What struck us all immediately was the
friendliness of the people, Jason and Jordan were already being hugged by some
very friendly locals as we stopped to change money, and then when we had our
first bush camp that evening, the farmer came along and cleared the cow dung away
from our camp area for us! This theme was to continue all through Kyrgyzstan as
we have been waved at and greeted with “hellos” by young and old alike.
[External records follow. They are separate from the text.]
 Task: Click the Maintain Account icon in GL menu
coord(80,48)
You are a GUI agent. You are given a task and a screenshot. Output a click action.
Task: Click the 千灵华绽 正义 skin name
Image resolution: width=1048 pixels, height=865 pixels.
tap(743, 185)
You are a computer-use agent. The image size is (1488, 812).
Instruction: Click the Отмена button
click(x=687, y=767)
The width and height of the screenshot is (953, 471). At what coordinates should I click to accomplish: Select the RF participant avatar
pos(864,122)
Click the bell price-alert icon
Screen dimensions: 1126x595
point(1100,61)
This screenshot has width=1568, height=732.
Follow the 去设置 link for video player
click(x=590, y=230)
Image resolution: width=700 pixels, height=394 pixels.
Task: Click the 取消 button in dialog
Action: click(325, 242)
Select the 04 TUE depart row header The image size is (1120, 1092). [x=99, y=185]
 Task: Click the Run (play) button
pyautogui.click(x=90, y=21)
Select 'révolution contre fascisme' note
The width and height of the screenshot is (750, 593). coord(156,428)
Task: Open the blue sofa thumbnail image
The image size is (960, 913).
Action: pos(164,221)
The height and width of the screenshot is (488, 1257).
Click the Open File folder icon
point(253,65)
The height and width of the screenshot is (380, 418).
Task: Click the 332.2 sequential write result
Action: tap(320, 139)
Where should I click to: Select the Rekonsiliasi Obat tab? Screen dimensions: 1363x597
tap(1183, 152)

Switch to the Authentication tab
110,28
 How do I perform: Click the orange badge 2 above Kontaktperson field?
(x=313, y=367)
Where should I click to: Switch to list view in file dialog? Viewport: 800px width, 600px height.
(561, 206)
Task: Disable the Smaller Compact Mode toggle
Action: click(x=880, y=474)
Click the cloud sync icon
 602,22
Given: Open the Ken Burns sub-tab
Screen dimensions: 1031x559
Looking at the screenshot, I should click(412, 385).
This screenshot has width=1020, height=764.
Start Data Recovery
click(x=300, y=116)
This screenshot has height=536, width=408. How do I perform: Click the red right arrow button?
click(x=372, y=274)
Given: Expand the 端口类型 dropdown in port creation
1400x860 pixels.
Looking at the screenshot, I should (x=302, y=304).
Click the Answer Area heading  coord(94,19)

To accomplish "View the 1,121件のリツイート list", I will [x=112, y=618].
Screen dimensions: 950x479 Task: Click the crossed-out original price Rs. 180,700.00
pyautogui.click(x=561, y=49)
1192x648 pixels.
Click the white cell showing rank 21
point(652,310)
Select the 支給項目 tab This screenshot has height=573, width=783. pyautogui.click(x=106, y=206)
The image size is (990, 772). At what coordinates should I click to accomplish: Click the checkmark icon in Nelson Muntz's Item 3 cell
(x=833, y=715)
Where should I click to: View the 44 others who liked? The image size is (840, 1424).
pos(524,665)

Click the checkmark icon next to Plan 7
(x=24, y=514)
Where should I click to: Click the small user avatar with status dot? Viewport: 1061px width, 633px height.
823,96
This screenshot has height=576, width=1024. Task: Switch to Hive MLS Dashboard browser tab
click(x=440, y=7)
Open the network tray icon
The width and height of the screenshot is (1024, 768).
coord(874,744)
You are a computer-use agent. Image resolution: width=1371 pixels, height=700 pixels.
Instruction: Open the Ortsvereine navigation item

Our first stop was Arslanbob for a home stay
for a night and a hike in a 11,000 hectare walnut forest. According to the
Lonely Planet (or Lying Planet as it is fondly known) it is the largest walnut
forest on earth. Begaim led most of the group for a swift 10km walk (according
to Lorri and Cal's trusty GPS) through the forest and the village. It was lovely
walking through the relatively cool temperatures of the walnut grove after
being in heat and desert for the last few countries.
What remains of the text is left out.